Tool choice becomes clearer in this scenario. Trivy is a good fit for image, repository, and configuration scanning because it can produce useful evidence at build and review time. KubeLinter is useful for lightweight manifest feedback in pull requests. Kubescape helps the platform team assess broader cluster posture against known frameworks. OPA Gatekeeper or Kyverno belongs at admission, where a policy decision must be enforced before the resource is stored.
Falco enters the design later because it answers a different question. The team may have perfect pull-request checks and still need to know whether a running container suddenly starts a shell, reads sensitive files, or opens an unexpected outbound connection. Runtime detection needs an owner, an alert route, and a playbook. Without those pieces, a Falco deployment can become a stream of interesting events that nobody investigates.
Secret handling needs its own deliberate migration. If the team currently stores Kubernetes Secrets in private Git repositories, the first move is to stop the pattern and rotate anything that was truly sensitive. The next move is to choose a Git-safe workflow such as Sealed Secrets, SOPS, or an external secret operator. The correct choice depends on who owns rotation, whether the organization already has a cloud secret manager, and how cluster recovery is handled after disaster.

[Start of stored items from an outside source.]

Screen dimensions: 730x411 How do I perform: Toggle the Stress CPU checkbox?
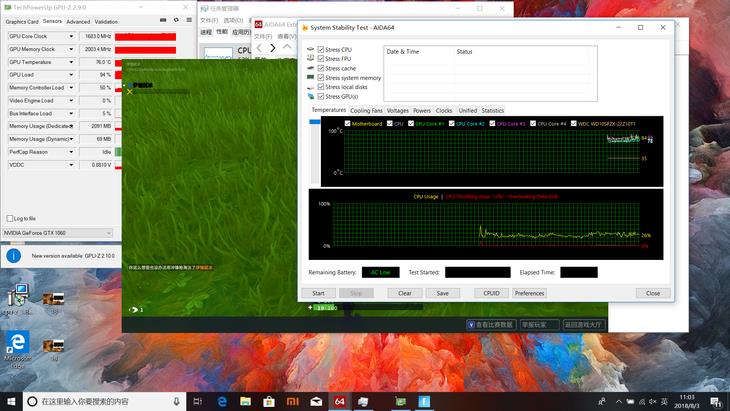pyautogui.click(x=321, y=49)
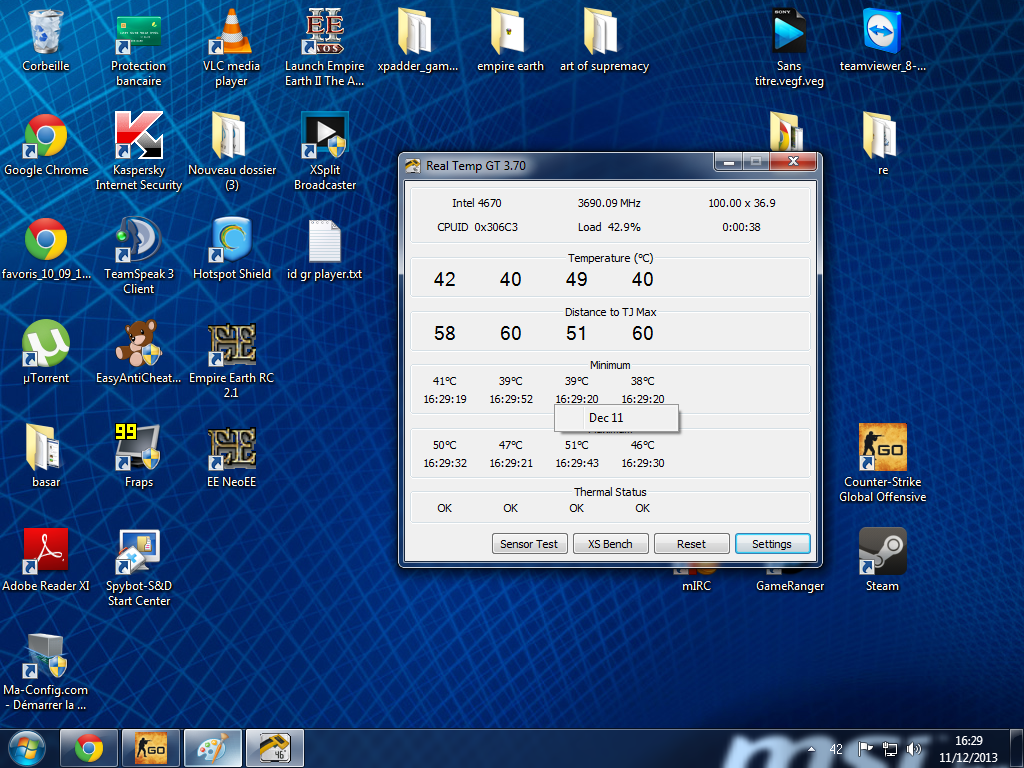
Task: Show hidden system tray icons
Action: (x=811, y=749)
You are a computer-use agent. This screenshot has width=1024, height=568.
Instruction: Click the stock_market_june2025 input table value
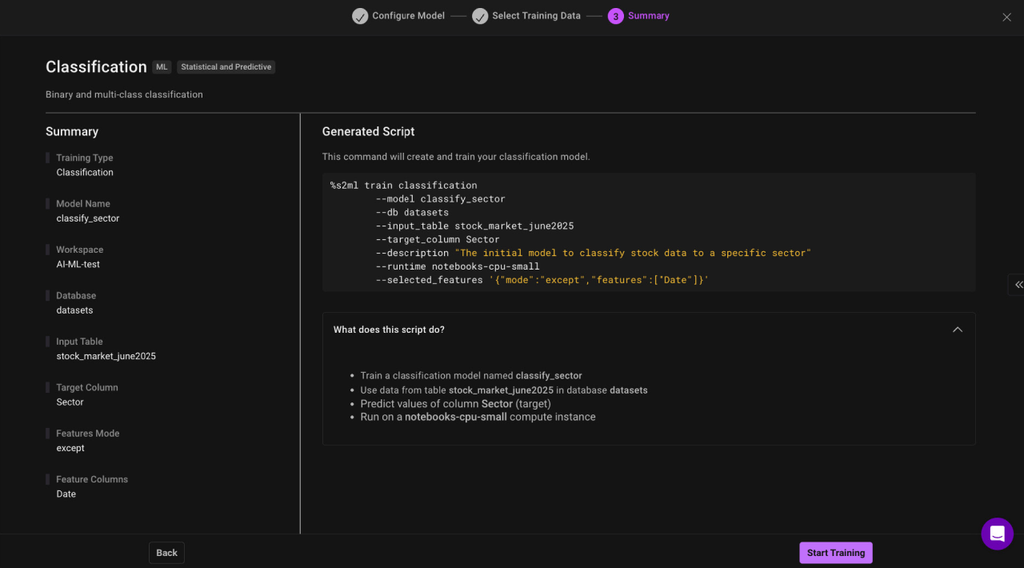click(x=106, y=357)
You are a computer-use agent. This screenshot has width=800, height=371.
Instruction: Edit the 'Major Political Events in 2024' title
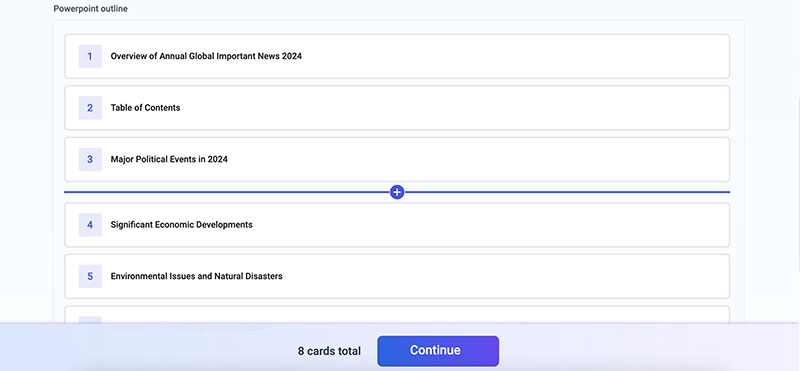click(169, 159)
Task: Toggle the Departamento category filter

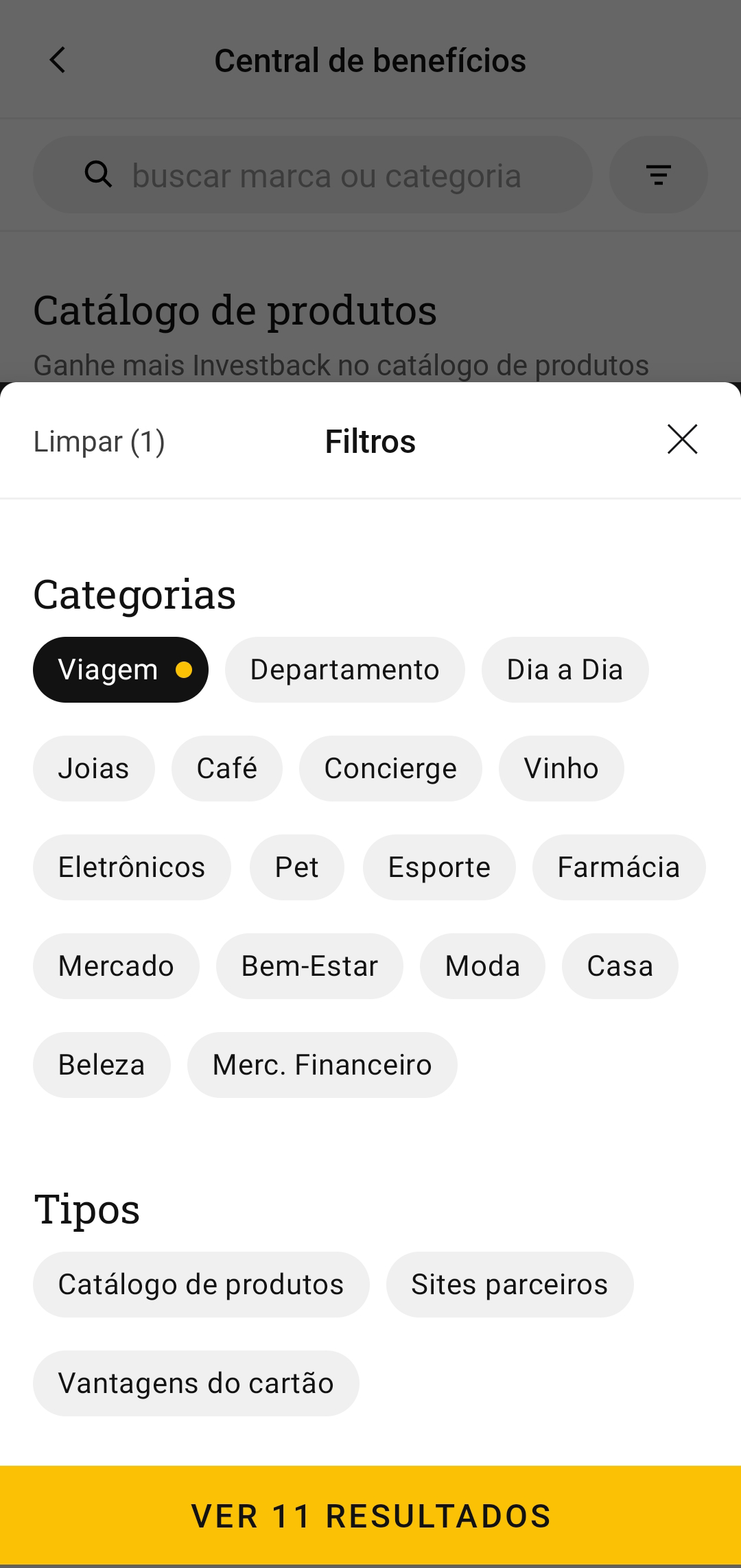Action: pyautogui.click(x=344, y=670)
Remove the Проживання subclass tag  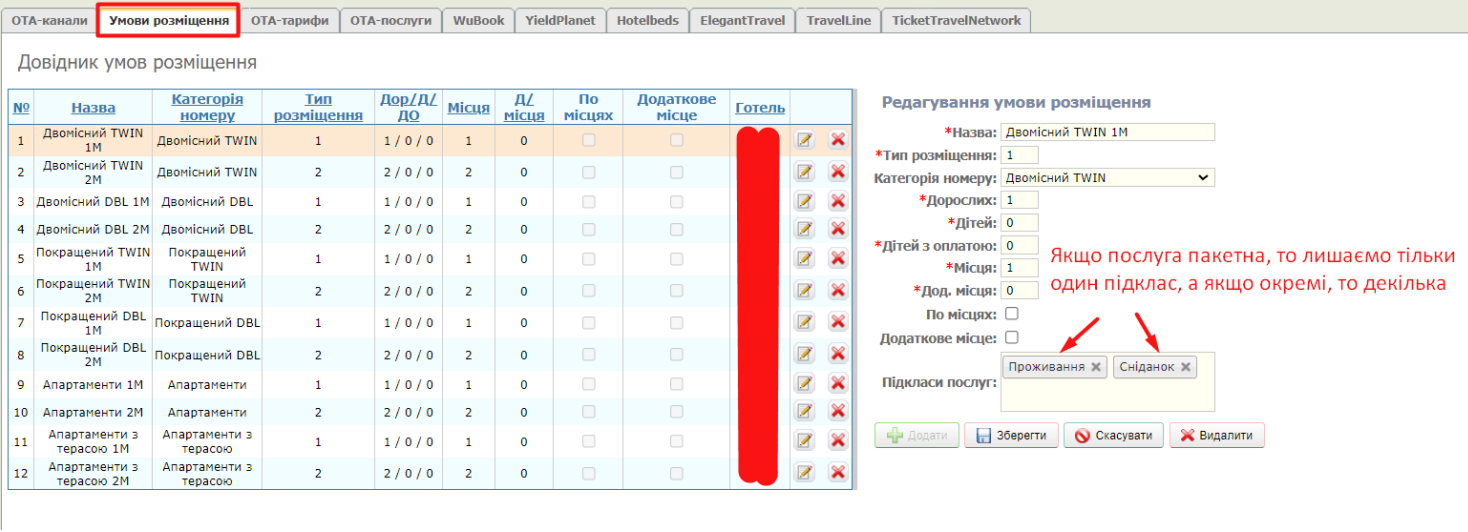(1096, 367)
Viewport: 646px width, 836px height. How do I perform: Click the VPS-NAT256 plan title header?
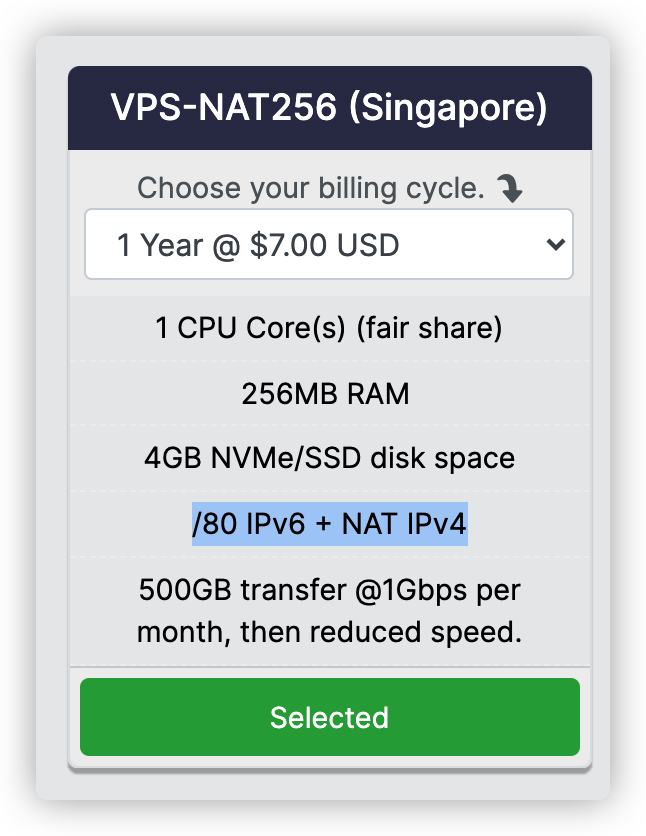(329, 108)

RBAC should be tightened with the same respect for delivery flow. A namespace-scoped deployment role is safer than cluster-admin, but it must still allow the pipeline to update the resources it legitimately owns. The team should inspect real deployment actions, write the narrow role, test it in staging, and then remove the broad binding. This approach avoids the common failure where a security cleanup breaks deployment and someone restores cluster-admin under pressure.
NetworkPolicy rollout benefits from observation before enforcement. If the API needs to receive traffic from the frontend and send traffic to the database, those flows should be captured before default-deny is applied. Teams can use service maps, logs, CNI observability, or simple staged tests to identify required paths. Once allow policies exist, default-deny changes from a risky surprise into a controlled boundary.
The important leadership move is to publish the rulebook as engineering documentation, not tribal knowledge. Developers should see which findings block a merge, which findings create tracked work, how exceptions are requested, and what evidence is required for production. Security teams should see ownership, aging, and repeated violations. Platform teams should see which controls are enforced centrally and which remain team-owned.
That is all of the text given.